Was ist die Manuelle Lymphdrainage?
Die unter der „Komplexen Entstauungstherapie“ fallende Manuelle Lymphdrainage ist eine passive physikalische Therapie. Ziel der manuellen Lymphdrainage ist die lymphostatische Entstauung ödematöser Körperregionen oder Lymphödemen.
Man unterscheidet hier zwischen primärem sowie sekundärem Lymphödem, welches z.B. postoperativ nach einer Lymphknotenresektion bei Krebs, Traumata oder Operationen entstanden ist. Des Weiteren werden spezielle Ödemformen wie z.B. das Lymphödem, Lipödem oder Phlebödem klassifiziert.

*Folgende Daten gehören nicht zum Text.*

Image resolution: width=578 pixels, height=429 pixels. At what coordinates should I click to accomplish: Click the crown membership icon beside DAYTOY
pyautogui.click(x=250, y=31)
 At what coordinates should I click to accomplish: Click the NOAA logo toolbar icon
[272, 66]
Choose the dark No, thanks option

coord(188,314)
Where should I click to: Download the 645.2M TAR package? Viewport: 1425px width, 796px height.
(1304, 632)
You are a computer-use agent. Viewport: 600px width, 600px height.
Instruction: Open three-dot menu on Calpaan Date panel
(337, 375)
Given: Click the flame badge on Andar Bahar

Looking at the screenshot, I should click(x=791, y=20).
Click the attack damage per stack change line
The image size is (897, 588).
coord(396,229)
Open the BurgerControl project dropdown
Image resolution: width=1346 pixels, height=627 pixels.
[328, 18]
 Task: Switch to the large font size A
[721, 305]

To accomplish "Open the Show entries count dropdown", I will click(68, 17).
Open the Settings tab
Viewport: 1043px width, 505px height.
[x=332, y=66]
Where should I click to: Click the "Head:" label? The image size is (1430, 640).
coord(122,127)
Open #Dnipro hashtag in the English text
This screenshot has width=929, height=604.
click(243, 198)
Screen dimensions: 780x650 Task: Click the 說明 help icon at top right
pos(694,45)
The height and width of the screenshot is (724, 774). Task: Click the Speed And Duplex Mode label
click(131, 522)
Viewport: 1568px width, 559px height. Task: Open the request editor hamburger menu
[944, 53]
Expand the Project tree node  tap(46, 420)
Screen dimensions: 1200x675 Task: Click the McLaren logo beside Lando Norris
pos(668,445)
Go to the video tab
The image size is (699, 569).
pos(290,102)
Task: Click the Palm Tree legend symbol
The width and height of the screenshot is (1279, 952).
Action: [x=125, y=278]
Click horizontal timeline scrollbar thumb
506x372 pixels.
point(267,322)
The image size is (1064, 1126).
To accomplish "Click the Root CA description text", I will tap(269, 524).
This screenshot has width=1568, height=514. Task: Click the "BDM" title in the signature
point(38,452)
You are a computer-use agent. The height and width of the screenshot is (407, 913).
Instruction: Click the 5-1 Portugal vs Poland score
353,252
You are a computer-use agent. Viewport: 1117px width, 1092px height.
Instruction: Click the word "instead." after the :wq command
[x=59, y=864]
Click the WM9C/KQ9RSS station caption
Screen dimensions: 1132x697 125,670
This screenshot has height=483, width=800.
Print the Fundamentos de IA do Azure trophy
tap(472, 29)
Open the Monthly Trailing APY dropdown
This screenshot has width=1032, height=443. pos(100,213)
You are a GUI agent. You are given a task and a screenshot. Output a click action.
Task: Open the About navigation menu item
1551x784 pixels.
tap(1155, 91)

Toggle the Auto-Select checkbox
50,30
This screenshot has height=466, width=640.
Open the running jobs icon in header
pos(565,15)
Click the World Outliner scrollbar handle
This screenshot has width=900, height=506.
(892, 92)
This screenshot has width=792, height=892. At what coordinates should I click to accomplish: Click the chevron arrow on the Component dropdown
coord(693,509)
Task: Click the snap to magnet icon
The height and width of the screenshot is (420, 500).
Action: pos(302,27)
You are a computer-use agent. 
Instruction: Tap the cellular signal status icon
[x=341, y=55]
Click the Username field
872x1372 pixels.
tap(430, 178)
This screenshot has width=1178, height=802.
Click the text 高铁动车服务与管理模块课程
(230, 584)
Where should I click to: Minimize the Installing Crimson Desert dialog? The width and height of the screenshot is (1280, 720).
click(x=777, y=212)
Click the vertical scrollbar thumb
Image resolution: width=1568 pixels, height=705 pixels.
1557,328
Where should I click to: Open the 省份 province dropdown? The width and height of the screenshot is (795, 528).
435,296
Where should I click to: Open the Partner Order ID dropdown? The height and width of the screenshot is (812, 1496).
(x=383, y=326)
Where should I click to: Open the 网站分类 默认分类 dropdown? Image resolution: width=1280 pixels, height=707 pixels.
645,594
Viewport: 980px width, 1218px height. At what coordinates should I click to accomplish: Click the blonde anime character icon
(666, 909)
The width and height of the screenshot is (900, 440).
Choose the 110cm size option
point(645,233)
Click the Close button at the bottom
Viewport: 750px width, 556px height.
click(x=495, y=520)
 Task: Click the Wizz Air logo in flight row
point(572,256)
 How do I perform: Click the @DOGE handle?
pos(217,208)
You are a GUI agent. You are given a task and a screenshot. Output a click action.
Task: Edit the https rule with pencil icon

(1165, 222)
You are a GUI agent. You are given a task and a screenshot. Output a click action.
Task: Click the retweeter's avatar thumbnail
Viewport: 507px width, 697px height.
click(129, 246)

Generell kennzeichnet sich ein Ödem (Wasseransammlung, Wassereinlagerung) durch eine ungenügende Transportkapazität des Lymphgefäßsystems bei normaler Belastung. Der Therapeut erzeugt durch Grifftechniken mit wechselndem Druck einen Reiz auf das Gewebe. Die Muskelzellen der Lymphangione reagieren auf den Reiz mit erhöhter Pumpfrequenz und sorgen so für eine Endstauung. Zusätzliche Effekte sind eine scherzlindernde und tonussenkende Wirkung auf der Muskulatur, eine bessere Verschieblichkeit im Narbengewebe und eine mögliche Lymphgefäßneubildung bei durchtrenntem Gewebe. Kompressionsbehandlungen durch Verbände oder Strümpfe sind sinnvoll und wichtig, um den Therapieerfolg gewährleisten zu können. Es gibt verschiedene Kontraindikationen und ist deshalb nur von Therapeuten mit spezieller Fortbildung auszuüben.
Manuelle Lymphdrainage wird vom Arzt verordnet (MLD 30min, 45min oder 60min) oder als Selbstzahlerleistung /Privat über den sektoralen Heilpraktiker abgerechnet.